ClimateWise has a global advisory group of which Evans is a part and which helps regulators across the world encourage sustainability. "We have a decent track record but cannot afford to rest on our laurels. Insurers face risks on both sides of the balance sheet, as the risks they insure may generate higher losses and the assets they own may decline in value." The global nature of any viable long-term mitigation of climate change emphasises the influence the industry can exert over others to bring them to co-operate. Evans adds: "The insurance industry only owns about 13% of UK plc shares, down from 25% in the late 1990s, which was a conscious regulatory decision to mitigate investment risk in the wake of the dotcom bubble burst. The result is that we have less collective leverage, however, we have no choice but to continue to keep decision-makers engaged."
Diversity in the City
On diversity, Evans believes it is vital for the industry's sustainability that the workforce reflects the diversity of its customers if it wants a better understanding and relationship with them. "On gender specifically - although the industry has three powerful role models in Inga Beale, Evelyn Bourke and Amanda Blanc, who respectively lead Lloyd's of London, BUPA and AXA - the reality is that we as an industry are not where we should be in terms of broadening out. We have to pull our fingers out. This affects claims departments, finance, actuarial, from the board of directors to the graduate intake."

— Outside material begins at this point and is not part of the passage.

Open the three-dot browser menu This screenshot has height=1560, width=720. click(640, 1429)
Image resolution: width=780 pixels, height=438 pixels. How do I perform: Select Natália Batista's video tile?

The ABI has its own future leaders programme and supports a number of other City initiatives to foster this change. Evans believes this presents an opportunity: "What a fantastic way to change the perception of our industry if we could lead on the diversity front."
To conclude, we ask Evans if he has any words for the actuarial profession. "Actuaries can help others engage with more analytically rigorous ways of thinking, evidence-based arguments and building cases that appeal to the highly-structured mind. There is too much of an 'us and them' divide - maybe due to the appeal of spreadsheets!
I benefited from this gap being closed while working with actuaries earlier in my career, and I would love to see the actuarial profession continue to face outwards."